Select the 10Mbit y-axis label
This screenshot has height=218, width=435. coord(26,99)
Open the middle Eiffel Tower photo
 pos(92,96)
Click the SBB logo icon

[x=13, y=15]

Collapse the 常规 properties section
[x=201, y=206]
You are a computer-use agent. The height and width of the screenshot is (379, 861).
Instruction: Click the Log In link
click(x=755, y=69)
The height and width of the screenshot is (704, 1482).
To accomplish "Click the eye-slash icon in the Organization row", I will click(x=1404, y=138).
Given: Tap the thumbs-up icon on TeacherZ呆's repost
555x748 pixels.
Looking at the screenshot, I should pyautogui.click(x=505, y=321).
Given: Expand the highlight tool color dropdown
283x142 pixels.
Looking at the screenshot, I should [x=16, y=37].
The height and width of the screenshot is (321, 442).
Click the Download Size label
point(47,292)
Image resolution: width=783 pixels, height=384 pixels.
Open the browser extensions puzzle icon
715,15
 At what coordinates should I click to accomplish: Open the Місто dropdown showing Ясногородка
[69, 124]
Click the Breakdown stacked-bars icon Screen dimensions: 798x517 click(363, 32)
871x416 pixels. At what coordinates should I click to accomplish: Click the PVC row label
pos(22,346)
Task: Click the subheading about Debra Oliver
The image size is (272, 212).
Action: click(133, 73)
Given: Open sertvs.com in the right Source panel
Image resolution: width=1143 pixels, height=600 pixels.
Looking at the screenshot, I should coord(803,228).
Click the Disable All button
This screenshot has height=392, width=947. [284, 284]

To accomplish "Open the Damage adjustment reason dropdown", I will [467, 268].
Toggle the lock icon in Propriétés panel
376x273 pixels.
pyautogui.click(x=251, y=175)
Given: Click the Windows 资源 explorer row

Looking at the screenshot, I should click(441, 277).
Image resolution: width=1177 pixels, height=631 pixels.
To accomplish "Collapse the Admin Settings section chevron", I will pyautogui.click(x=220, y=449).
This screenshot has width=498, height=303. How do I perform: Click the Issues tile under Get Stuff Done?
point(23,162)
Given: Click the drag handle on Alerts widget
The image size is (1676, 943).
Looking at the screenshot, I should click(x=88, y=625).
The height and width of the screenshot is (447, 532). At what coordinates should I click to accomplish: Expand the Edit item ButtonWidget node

## Challenge
Rewrite the rows from the line with "Given: Click the drag handle on Alerts widget" up to and including the last line of the rows, changing "drag handle" to "resize grip" and leaving everything else the same.

## Problem solution
Given: Click the resize grip on Alerts widget
The image size is (1676, 943).
Looking at the screenshot, I should click(x=88, y=625).
The height and width of the screenshot is (447, 532). At what coordinates should I click to accomplish: Expand the Edit item ButtonWidget node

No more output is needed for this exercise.